# Thoughts/advice.



## neighborly (Dec 7, 2012)

I've been married for 10+ years. I'm in my late 30's. I have two adorable kids, who I love.

I'm not very happy in my marriage, though. Actually, I suspected that I would be before I got married. I didn't realize it until the wedding invitations were out. I was too young and too embarrassed to call things off then. I talked to my mother about it, but in the end, I thought the right thing to do was to marry her. She was the nicest person I had ever met.

Then we were married. I realized that she had kept a lot of things about herself from me during our brief engagement. She was not really that nice all the time. She later admitted that part of it was the happiness of being together with someone and part of it was that she feared my reactions if I saw some parts of her. I felt lied to -- and that she should have shown it all to me beforehand. But then, I also wondered if I might just be overreacting -- after all, I'm sure some people find things that aren't ideal about their partners as their relationships progress.

Religious ideas held me back from considering divorce early on.

She wanted kids. I never did, because I was afraid that our relationship was headed for failure. She pushed and pushed. I relented and we stopped using birth control for about 2 weeks and she got pregnant right away. 

Things got even worse after our first child was born. She had severe post-partum depression. I didn't want to leave my lovely new child, but I was about ready to divorce her anyway. Our relationship was in the dumps. I convinced her to see a counselor with me once. My wife refused to go see after the first session because she felt like the counselor was siding with me. I thought the counselor was very neutral, if anything.

It was around that time that I realized my wife had depression, not just post-partum, but a long pattern beginning in High School that was consistent with the "atypical" sub-type. I talked about it with my wife, and I told I didn't care if she went with me or not, but she needed to see someone, and if she didn't I would leave. She found herself a counselor who immediately recognized her depression. We wife started taking anti-depressants, which made a world of difference. She stopped being so suspicious of other people and also stopped being so sharp-tongued and short-fused. It was the first bit of light.

She started talking about another child. Because of everything that had already happened, and in the back of my mind I thought I might still divorce her, I told her my feelings, my reservations about another child. Then there was "birth control failure". I don't this for truth, but I suspect she stopped using her birth control. She hid the pregnancy from me -- I happened to find the prenatal vitamins.

But let's back up a little and inspect an overarching theme. My wife hates men. She thinks they are "vile and disgusting" and "only want is sex". She has memories of her dad with a terrible temper beating her fiercely as a child and throwing her 2 year old brother against a wall. Parts of it, she blocked out. She doesn't put me into this category of men and says I'm different. But she also half-jokingly says she thinks I'm gay because I'm not like most other guys. My wife tends to be a splitter, and I think men, by default, fall into the "bad" category.

Then there is our intimacy. She has a lot of hang-ups about sex and kissing. She finds anything involving saliva or secretions disgusting, and says so without reserve. This has never made for a very dynamic sex life, although our sex life isn't bad.

= = = = = = =

● **PROBLEMS TO SOLVE**
[A] Translate this sentence from the forum post into Spanish: "Religious ideas held me back from considering divorce early on."
[B] Lay out the rows below as a two-column CSV with the header instruction,click, starting at the first row and ending at the one that contains "Open the Alexei". Give one line per row with its text and its answer, each in a single quoted field with line breaks turned into spaces.

● **DATASET EXCERPTS**
= = = = = = =

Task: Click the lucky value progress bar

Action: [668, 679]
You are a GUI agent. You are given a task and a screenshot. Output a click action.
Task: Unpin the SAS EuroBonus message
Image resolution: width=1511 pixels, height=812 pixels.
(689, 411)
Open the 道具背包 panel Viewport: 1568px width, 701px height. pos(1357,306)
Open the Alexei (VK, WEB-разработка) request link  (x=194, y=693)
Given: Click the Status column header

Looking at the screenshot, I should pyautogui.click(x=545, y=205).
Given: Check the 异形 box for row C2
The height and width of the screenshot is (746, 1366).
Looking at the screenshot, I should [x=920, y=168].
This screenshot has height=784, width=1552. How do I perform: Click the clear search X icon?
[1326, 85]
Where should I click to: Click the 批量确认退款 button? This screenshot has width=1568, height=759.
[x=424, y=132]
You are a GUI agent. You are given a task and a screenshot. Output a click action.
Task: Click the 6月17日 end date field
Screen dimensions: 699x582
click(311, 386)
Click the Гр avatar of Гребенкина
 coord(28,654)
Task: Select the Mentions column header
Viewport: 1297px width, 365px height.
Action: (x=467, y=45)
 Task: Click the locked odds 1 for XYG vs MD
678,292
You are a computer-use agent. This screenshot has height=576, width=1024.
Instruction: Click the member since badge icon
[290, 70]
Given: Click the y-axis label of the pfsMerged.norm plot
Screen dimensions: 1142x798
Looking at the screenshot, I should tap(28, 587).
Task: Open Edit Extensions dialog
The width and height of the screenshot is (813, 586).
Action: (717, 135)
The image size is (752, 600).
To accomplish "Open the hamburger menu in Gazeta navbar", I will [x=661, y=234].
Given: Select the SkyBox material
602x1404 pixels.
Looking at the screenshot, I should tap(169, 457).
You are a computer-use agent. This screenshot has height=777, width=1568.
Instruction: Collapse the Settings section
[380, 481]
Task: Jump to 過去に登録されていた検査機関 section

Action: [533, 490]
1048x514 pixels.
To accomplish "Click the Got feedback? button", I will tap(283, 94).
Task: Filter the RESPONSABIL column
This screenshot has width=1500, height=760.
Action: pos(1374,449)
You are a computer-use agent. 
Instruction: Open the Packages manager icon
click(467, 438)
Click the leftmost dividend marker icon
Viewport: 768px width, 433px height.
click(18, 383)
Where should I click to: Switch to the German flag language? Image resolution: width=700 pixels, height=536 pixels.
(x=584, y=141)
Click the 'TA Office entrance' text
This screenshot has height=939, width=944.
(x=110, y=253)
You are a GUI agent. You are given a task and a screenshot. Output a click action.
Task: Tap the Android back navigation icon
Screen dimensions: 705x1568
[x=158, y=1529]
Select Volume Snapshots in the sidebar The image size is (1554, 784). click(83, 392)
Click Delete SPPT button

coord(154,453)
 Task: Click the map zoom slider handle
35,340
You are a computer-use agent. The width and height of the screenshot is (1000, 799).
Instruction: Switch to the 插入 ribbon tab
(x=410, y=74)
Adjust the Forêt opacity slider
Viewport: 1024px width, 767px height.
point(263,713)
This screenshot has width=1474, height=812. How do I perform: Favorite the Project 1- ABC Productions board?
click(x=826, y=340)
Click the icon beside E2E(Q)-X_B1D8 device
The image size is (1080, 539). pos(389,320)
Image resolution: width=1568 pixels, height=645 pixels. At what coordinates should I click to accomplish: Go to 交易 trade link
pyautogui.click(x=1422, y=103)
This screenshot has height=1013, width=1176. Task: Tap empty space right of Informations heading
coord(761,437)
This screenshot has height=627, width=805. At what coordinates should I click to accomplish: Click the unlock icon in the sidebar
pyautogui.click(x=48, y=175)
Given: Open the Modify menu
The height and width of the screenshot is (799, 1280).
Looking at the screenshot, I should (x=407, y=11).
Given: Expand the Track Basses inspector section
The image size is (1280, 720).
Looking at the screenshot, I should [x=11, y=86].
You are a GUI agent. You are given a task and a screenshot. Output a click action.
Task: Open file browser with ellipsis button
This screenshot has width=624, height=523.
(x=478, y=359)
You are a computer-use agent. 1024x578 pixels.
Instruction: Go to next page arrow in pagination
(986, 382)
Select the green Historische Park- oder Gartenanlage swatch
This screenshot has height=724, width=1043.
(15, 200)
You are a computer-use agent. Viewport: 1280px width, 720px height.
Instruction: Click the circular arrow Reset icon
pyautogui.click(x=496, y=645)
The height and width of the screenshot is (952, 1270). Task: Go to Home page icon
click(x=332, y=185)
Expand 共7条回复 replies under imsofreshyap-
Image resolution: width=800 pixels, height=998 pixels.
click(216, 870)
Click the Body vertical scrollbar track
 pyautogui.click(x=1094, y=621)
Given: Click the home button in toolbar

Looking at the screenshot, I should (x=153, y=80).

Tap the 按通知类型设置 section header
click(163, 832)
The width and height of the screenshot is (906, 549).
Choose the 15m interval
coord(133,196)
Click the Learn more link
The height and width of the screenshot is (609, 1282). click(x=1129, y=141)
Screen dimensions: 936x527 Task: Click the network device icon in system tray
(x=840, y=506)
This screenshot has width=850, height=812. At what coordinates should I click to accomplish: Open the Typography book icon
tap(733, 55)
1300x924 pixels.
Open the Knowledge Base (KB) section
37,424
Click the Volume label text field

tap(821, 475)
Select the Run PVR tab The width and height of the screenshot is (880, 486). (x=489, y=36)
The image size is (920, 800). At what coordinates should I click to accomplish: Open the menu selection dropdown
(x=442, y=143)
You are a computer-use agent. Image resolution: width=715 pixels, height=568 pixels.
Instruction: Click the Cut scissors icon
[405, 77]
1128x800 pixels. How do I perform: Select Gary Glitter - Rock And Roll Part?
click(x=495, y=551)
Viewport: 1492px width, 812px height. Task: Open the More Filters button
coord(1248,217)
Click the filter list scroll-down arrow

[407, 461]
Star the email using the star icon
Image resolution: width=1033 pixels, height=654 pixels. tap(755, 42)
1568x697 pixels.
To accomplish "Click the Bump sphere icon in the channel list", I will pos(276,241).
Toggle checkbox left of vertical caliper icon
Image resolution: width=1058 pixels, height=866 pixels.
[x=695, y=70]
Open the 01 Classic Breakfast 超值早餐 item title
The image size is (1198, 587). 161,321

= = = = = = =

● **TASK-BY-TASK RESULTS**
[A] Las ideas religiosas me impidieron considerar el divorcio al principio.

[B]
instruction,click
"Task: Click the lucky value progress bar","Action: [668, 679]"
"You are a GUI agent. You are given a task and a screenshot. Output a click action. Task: Unpin the SAS EuroBonus message Image resolution: width=1511 pixels, height=812 pixels.","(689, 411)"
"Open the 道具背包 panel Viewport: 1568px width, 701px height.","pos(1357,306)"
"Open the Alexei (VK, WEB-разработка) request link","(x=194, y=693)"